El papa Francisco, en su carta encíclica Laudato si, señalaba que hay en el mundo demasiadas personas pobres o vulnerables, cuyos “medios de subsistencia dependen fuertemente de las reservas naturales y de los servicios ecosistémicos, como la agricultura, la pesca y los recursos forestales”. Advierte también de la cada vez más baja calidad del agua de consumo en favor de la privatización y comercialización de la misma, que pone en grave riesgo la salud de los pobres y les niega “el derecho a la vida radicado en su dignidad inalienable”. La situación en El Salvador no es ajena a la denuncia del papa.
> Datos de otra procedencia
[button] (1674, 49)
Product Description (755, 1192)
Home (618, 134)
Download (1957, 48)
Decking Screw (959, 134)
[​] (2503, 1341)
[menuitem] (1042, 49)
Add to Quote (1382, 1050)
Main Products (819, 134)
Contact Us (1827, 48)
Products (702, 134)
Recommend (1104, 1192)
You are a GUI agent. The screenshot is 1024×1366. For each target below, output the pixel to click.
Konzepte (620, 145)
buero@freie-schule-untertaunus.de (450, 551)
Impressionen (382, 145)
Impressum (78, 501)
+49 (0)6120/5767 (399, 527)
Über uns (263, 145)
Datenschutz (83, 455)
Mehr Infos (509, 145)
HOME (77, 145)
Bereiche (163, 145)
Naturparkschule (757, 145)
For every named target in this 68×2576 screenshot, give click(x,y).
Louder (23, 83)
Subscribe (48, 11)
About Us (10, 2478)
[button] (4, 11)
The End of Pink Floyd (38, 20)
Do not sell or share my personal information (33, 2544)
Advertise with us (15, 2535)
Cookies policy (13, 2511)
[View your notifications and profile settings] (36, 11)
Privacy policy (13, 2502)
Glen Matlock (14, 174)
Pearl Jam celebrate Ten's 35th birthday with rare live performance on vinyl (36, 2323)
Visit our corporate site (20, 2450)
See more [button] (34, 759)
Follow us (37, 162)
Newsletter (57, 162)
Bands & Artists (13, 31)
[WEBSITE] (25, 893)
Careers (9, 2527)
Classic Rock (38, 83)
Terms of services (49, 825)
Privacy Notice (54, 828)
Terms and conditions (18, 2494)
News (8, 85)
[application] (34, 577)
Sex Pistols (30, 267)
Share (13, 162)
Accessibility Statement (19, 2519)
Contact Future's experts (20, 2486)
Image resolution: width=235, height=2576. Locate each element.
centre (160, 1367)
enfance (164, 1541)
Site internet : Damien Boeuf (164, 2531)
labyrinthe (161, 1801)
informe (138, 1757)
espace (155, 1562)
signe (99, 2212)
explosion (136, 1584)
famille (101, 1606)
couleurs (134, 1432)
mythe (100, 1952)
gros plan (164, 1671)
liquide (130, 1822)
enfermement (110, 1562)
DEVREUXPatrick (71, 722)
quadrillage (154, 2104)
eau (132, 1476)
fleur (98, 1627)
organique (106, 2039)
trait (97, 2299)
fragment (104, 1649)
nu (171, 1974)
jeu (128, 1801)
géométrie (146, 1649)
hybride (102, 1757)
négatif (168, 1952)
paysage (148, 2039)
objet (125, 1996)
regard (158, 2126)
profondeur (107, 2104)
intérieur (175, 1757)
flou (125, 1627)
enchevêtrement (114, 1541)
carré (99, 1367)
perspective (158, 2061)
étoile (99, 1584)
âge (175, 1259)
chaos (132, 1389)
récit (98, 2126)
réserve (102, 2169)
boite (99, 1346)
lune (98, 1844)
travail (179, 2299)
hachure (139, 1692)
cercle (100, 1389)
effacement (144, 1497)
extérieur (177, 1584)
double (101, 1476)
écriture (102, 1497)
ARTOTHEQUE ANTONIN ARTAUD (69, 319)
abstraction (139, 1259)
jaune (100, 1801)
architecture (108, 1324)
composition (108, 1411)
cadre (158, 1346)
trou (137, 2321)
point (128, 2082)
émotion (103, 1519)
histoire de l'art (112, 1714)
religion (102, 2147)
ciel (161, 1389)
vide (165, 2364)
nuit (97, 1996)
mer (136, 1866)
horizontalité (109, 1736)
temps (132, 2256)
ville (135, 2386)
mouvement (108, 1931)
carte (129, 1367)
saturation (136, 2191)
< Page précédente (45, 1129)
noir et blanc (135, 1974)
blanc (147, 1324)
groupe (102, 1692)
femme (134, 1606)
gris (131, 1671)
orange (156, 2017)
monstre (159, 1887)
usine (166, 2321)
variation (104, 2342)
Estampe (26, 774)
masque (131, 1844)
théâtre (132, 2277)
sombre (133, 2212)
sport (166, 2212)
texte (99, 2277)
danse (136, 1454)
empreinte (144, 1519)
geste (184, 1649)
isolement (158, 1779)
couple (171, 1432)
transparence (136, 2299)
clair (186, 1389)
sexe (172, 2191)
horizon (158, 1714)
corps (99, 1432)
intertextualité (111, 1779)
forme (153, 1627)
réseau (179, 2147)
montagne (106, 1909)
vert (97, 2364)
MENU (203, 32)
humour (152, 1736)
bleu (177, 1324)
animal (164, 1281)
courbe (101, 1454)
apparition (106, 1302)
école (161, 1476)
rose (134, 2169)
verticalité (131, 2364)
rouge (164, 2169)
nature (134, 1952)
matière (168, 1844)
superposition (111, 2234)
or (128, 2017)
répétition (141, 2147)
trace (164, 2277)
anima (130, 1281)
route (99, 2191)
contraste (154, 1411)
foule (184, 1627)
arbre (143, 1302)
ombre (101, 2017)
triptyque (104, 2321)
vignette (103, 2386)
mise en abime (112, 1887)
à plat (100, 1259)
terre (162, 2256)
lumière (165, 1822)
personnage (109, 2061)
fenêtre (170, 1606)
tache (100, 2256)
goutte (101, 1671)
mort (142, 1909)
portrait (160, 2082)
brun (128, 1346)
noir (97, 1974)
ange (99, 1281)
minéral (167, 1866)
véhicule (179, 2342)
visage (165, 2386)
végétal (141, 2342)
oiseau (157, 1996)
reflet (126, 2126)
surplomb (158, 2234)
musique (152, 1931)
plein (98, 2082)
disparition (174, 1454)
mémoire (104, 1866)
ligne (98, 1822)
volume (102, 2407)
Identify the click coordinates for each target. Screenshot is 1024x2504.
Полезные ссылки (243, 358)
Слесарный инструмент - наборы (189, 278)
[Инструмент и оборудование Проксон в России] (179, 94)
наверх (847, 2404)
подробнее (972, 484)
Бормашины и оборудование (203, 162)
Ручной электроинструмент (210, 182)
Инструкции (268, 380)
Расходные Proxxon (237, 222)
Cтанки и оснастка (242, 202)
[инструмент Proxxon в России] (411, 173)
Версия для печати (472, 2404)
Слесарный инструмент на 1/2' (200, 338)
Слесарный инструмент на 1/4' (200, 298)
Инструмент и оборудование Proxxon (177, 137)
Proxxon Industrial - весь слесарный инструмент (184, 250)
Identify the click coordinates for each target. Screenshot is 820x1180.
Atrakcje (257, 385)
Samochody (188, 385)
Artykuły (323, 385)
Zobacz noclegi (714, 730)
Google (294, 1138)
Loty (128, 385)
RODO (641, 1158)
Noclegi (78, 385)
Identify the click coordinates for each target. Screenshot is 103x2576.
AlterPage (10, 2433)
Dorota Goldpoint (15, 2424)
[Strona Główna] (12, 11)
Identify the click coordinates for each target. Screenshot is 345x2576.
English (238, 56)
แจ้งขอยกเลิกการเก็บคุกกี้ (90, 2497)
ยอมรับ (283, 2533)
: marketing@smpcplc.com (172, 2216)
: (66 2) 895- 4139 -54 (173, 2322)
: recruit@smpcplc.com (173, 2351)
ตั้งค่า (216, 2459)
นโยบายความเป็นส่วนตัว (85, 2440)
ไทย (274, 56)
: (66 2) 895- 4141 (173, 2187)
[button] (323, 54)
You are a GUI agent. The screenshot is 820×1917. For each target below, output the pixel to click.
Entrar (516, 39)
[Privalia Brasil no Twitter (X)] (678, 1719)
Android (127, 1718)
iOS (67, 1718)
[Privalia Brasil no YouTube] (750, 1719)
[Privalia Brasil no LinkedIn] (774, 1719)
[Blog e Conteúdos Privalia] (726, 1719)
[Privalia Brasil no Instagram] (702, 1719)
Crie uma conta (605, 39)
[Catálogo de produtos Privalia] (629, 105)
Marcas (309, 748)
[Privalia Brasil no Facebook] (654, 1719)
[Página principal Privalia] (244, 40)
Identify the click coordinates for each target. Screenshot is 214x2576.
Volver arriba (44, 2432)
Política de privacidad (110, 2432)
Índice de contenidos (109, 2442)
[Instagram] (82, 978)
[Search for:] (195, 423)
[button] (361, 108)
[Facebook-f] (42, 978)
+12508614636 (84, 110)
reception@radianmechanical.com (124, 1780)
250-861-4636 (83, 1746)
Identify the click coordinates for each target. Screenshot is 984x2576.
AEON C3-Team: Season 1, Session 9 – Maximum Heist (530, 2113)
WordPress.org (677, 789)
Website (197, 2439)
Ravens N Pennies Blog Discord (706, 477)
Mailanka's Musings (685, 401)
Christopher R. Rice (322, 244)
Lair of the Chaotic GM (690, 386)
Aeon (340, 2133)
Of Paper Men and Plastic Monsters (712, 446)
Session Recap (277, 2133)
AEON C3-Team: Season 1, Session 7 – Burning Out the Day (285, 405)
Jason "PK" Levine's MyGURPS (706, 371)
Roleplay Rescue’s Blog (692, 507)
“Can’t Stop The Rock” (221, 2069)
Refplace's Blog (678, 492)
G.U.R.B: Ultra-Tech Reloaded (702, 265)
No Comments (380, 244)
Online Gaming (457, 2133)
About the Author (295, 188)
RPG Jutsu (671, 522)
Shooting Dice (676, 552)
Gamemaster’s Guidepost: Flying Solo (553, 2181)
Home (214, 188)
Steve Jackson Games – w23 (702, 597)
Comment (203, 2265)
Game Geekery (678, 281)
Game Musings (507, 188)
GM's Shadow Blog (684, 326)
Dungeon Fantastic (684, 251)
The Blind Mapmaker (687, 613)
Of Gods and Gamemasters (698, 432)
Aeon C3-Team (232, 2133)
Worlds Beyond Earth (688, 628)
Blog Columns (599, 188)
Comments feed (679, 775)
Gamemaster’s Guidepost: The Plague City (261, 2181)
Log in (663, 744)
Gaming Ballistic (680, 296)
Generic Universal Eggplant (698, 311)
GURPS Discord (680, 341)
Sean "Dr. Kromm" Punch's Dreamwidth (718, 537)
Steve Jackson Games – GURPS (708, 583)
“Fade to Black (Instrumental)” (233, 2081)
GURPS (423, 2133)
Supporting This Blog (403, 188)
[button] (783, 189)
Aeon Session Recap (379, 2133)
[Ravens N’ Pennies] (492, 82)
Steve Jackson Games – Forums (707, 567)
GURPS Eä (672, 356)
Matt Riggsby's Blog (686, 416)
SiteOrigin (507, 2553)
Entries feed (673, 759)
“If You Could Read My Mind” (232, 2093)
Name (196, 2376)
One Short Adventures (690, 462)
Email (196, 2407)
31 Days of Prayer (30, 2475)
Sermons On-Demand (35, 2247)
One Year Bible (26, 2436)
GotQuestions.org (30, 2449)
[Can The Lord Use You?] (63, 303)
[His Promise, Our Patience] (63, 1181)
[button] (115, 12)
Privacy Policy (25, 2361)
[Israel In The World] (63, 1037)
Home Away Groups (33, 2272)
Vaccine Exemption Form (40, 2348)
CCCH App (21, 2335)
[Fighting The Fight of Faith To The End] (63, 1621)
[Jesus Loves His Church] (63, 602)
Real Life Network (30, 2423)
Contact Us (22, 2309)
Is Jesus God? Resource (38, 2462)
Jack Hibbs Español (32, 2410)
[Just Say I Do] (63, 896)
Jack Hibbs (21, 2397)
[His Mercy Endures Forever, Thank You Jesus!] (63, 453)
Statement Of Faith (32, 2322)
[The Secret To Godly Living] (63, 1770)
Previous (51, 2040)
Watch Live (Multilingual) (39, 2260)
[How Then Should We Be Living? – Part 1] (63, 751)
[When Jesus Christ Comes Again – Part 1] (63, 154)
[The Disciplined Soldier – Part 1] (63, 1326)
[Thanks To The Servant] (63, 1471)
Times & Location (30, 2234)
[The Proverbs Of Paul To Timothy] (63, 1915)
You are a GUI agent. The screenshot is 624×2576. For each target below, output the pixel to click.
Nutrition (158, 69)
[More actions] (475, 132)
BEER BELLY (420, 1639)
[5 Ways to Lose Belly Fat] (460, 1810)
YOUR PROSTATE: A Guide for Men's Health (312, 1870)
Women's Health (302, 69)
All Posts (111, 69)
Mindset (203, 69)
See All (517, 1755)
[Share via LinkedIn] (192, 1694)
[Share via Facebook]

La necesidad de actuar en la prevención del desastre no solo es una responsabilidad ciudadana coherente con los derechos humanos, sino que además es, para todos los cristianos, una exigencia derivada desde el mandato evangélico del amor. Agravada la situación del país por la enfermedad evitable y por el desastre, así como por la debilidad de los sistemas de protección social, a los pobres y vulnerables no les queda más remedio que emigrar o morir en medio del abandono. Con razón insiste el papa Francisco en que “tanto la experiencia común de la vida ordinaria como la investigación científica demuestran que los más graves efectos de todas las agresiones ambientales los sufre la gente más pobre”. Un tema grave, porque el conjunto de pobres y vulnerables ronda con facilidad el 75% de nuestra población, aunque no todos se vean afectados con gravedad por la crónica irresponsabilidad del Estado en el terreno de la prevención.